The expression of GHRH-R is significantly lower in placental tissues from early pregnancy loss compared to normal controls. Inhibition of GHRH-R with the antagonist JMR-132 in JEG-3 cells reduces cell viability and induces apoptosis through activation of caspase-3, p38, and p53 pathways, and by increasing ER stress markers such as GRP78 and phospho-eIF2α while inhibiting Akt phosphorylation.

The study measured GHRH-R expression in human placental villous tissues and JEG-3 placental choriocarcinoma cells. It then treated JEG-3 cells with the GHRH antagonist JMR-132 and assessed effects on cell viability, apoptosis, and related signaling pathways using molecular assays. Additional experiments involved pretreatment with salubrinal and GHRH-R knockdown to confirm pathway involvement.

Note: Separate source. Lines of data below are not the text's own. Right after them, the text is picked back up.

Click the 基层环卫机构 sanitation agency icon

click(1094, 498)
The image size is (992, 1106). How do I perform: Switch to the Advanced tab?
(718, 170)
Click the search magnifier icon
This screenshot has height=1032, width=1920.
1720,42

Understanding how GHRH-R regulates placental cell survival and death could reveal targets for treating placental dysfunction and related pregnancy complications. It also advances knowledge of peptide hormone signaling in placental development.

The study used a placental cancer cell line (JEG-3), which may not fully represent normal placental cells. The exact clinical implications for pregnancy loss require further validation in vivo and in human subjects.